With the two younger sisters rescued, General Miles continued his pursuit of Greybeard’s large band in the canyon areas of the Red River. He hoped to find the two older sisters who were still captive. Catherine and Sophia were separated and each wondered about the fate of the other. Sophia was very depressed because she believed again that her two younger sisters had been killed. Catherine became more hopeful when a middle-aged warrior told her that he had seen Sophia and she would meet with her soon.
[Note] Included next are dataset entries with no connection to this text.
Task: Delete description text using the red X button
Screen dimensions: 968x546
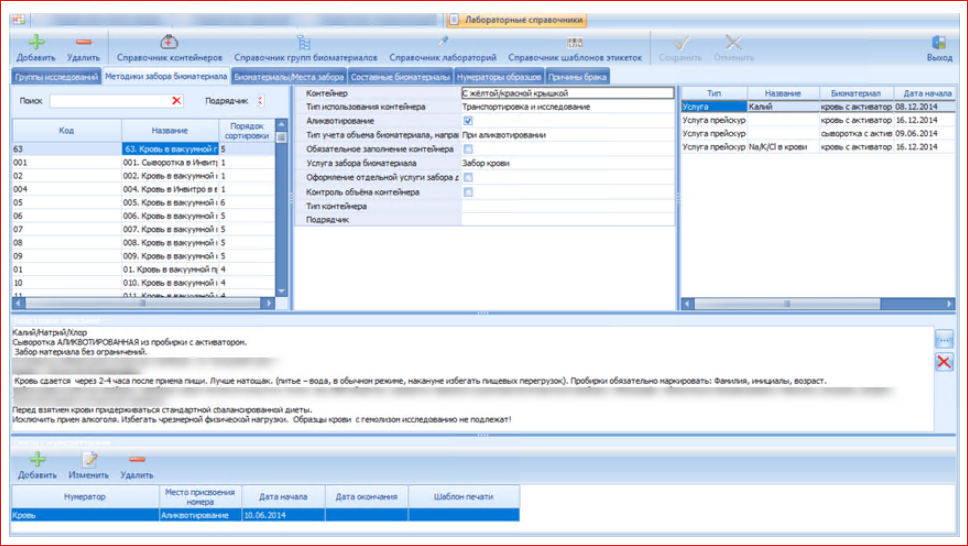Action: pos(943,363)
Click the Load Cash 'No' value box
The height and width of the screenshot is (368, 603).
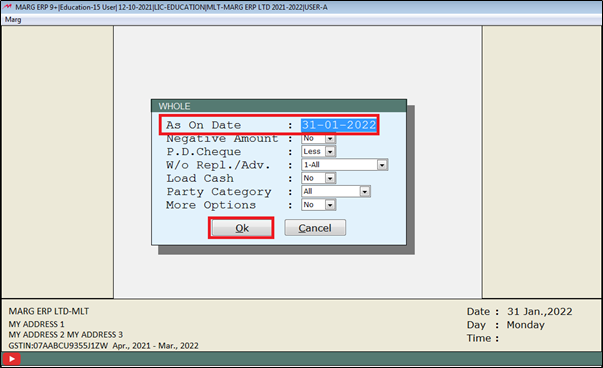pyautogui.click(x=318, y=178)
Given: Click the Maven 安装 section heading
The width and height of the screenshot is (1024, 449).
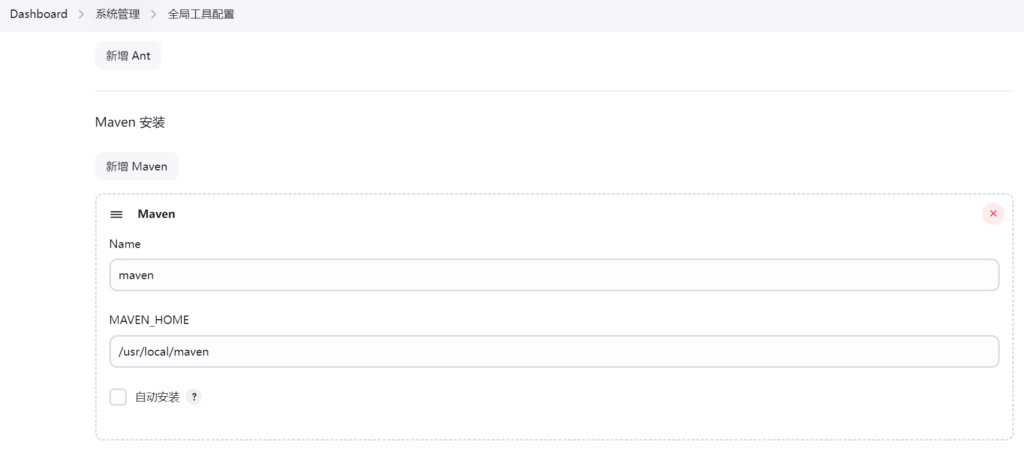Looking at the screenshot, I should click(130, 122).
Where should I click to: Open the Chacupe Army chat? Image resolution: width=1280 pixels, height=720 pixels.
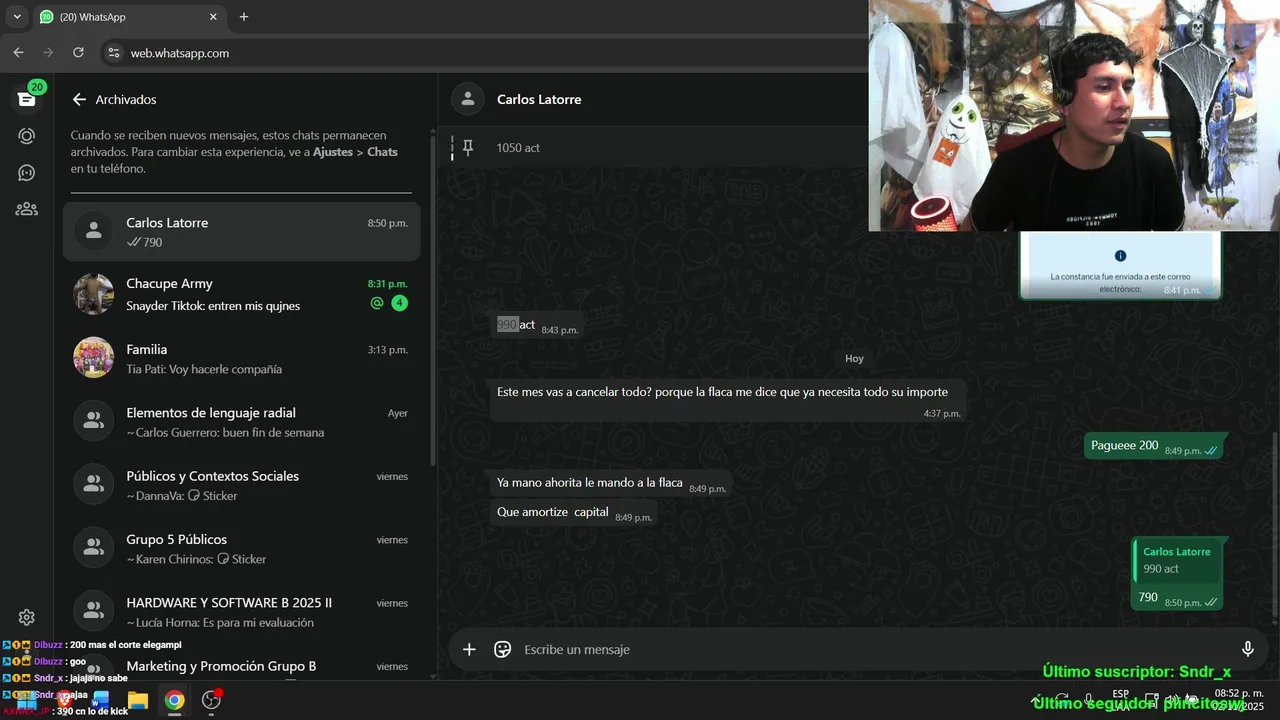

The military continued to receive bits and pieces of information from Indian reports and encounters with some Indian/Mexican traders. General Miles wrote, “We are also informed that the young ladies have been ‘traded’ frequently since their capture for ponies and other articles of commerce among Indians and that the Indians believe that peace will soon be declared and a large ransom approved.”
Although buffalo were plentiful the Indians were unable to hunt due to the pursuits of the military. Their ammunition supplies were very low and winter weather was making it difficult for them to survive. More bands began to resign themselves to life on the reservation. The military, however, was also withdrawing its forces due to the inclement weather. General Miles wrote a letter to his wife vowing to make one more effort to rescue the German girls. On December 19, two warriors reported to Miles that Chief Stone Calf had sent a message to Grey Beard to bring the white woman (Sophia) to him and he would return both women to the agency.
With talk of surrender Chief Stone Calf called Catherine to his lodge.
The old chief made it clear that he was sorry some
of his people had committed crimes against her family and that he hoped
to have the sisters returned to their own people. The next morning Catherine
was invited back to her Indian parents’ teepee. She was shocked when she
saw Medicine Water, her original captor. Knowing if Catherine was released
to her people she could testify against him, Medicine Water asked her
questions to determine how much of the Cheyenne language she had acquired.
Realizing his motive, the teenager answered him only in English or not
at all. He finally gave an exasperating grunt of disgust and left.
Catherine and Sophia suffered the deprivation and harsh winter along with the Indians who held them captive. Because of the lack of food they were forced to eat the flesh of the starving horses and dogs that were with their camp. Three weeks after hearing of her sister, Catherine was reunited with a Sophia she hardly recognized. Sophia tearfully shared her story about seeing Julia and Addie. Their tears might have been joyful had they known that thousands of soldiers were trying to rescue them and that their younger siblings were safe at Leavenworth.